MY KOLKATA EDUGRAPH
ADVERTISEMENT
Regular-article-logo Monday, 28 April 2025

Aparna, Out Of The Box

Read more below

Aparna Sen On Coming Into Her Own — From An Actress To A Filmmaker Published 14.03.13, 12:00 AM

At 10 past 10 on Monday morning, we find her ready to go — for the t2 photo shoot and also a long day at work. In the living room of her Silver Spring apartment, Aparna Sen smiles into the camera and fidgets. Our photographer requests for a change of costume, which she politely turns down. “I don’t understand why people still treat me like an actress and not a director,” she rues, as we move into a cosier part of the room to talk about Goynar Baksho, a long-cherished dream of hers that hits the theatres on April 12.

Aparna: I am rushing through a very difficult film...

Why very difficult?

Well, it’s set between 1949 and 1971. And then there’s a flashback to an even older period. It’s difficult to get the kind of environment and places that were there at that time....

But isn’t Shirshendu Mukhopadhyay’s novel set in more contemporary times?

Actually, there’s no timeline given in the book. I had read it in 1992, I think in a Sharodiya sankhya, though the book was probably released in 1993. See, my rationale is that if it is not set further back in time, then the rebellion of a young woman — Somlata — stepping out of her house to set up a business does not hold water. Her daughter Chaitali (who is Basan in Shirshenduda’s book) is born in 1953. She’s 18 in 1971 when the Bangladesh Muktijuddho happens.

Assigned task = Condense the paragraph of the Aparna Sen interview that begins "At 10 past 10 on Monday morning" into a shorter version that keeps its main facts. The listing after this point comes from a separate source.

Data section =
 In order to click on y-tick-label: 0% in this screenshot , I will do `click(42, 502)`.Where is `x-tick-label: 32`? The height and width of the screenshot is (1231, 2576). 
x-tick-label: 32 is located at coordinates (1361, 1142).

Solution to this problem = At 10:10 on Monday morning, Aparna Sen is ready for the t2 photo shoot and a long day at work. In the living room of her Silver Spring apartment, she smiles for the camera and fidgets but politely refuses the photographer's request for a costume change. She complains that people still treat her as an actress rather than a director. The talk then turns to Goynar Baksho, a long-cherished dream of hers that opens in theaters on April 12.